From a young age, Hermine Torikian has been fascinated by theater and initially set her sights on a career as a set designer. Her sensitivity to space, staging, and materiality ultimately led her to study architecture. During her training, she focused particularly on the study of materials, exploring wood and earth as subjects for research and creation. After graduating with a degree in architecture, she chose to continue this approach through manual training and enrolled in a CAP program in cabinetmaking.
She then worked for several years in an artistic cabinetmaking workshop in Paris, where she learned the techniques, constraints, and demands of the trade. At the same time, she taught herself marquetry: in the evenings, she created small objects from veneer scraps, gradually developing a personal style based on graphic patterns and color.
In 2023, she founded her own workshop in Ivry-sur-Seine, dedicated to creating furniture and decorative pieces using contemporary marquetry techniques. Her career has been marked by a gradual shift in scale: from buildings to furniture, then to the minuscule and the extremely detailed. This transition from the monumental to the intimate, from architectural space to objects, now forms the basis of her approach.
Hermine Torikian has developed a unique approach to cabinetmaking, where wood becomes both a medium for artistic experimentation and a sensitive language.

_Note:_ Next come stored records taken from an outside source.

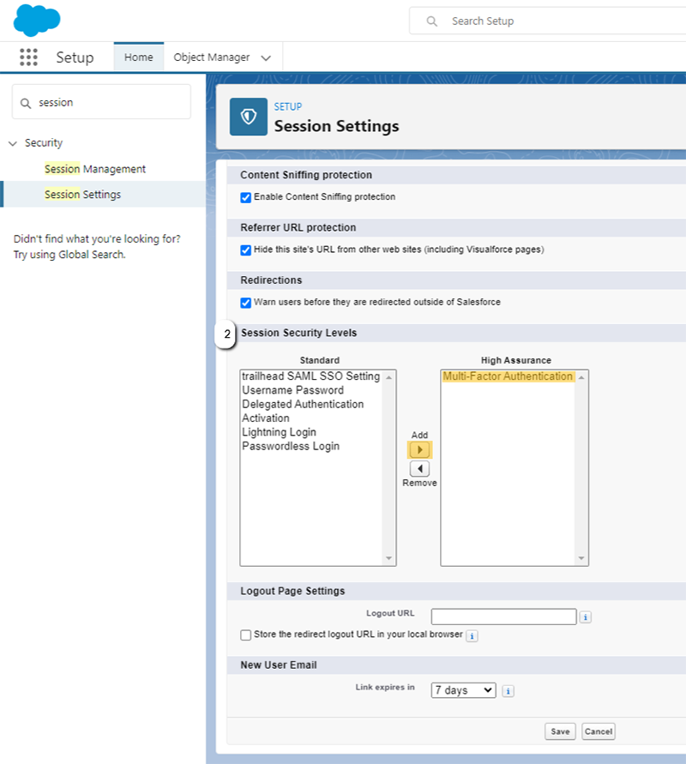Click the Salesforce cloud logo
The width and height of the screenshot is (686, 764).
pos(37,20)
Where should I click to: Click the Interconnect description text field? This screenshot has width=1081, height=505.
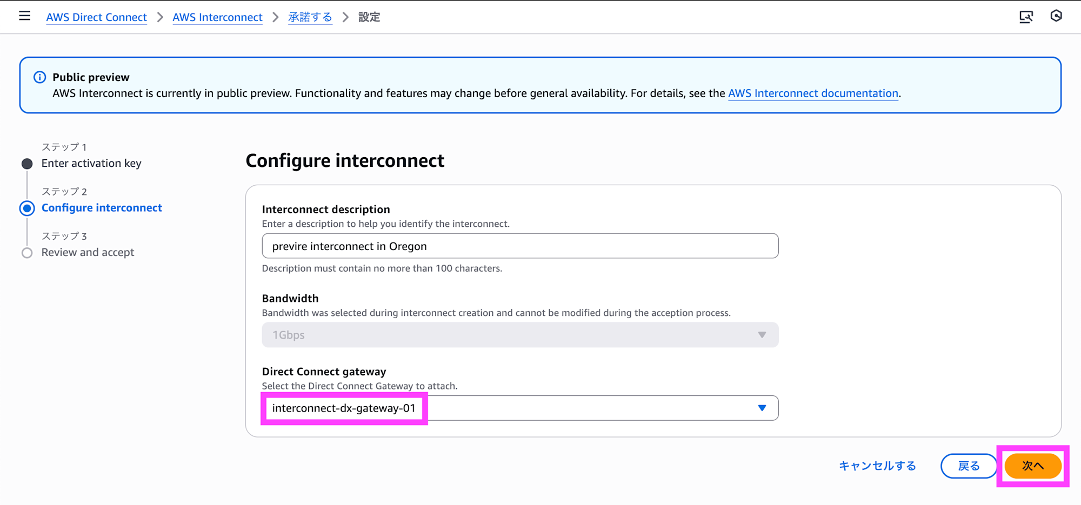pyautogui.click(x=520, y=246)
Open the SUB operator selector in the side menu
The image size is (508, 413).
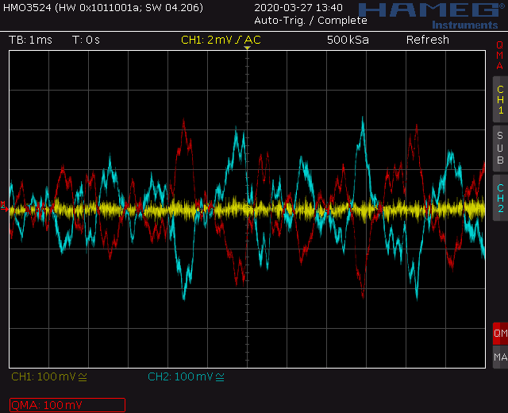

Her work is distinguished by a deliberate use of contrasts: bold colors, curved lines, and graphic patterns combine to form a precise visual vocabulary.
In her creations, marquetry is never confined to a purely decorative role. She makes it the very heart of the project, the structuring principle of the piece of furniture. Total, visual, and omnipresent, it extends across the entire object, sometimes even into areas that are usually secondary or invisible.
Through this practice, she explores the boundaries between structure and ornament, rigor and sensitivity, constructing a work where meticulous craftsmanship dialogues with a spatial sensibility inherited from architecture.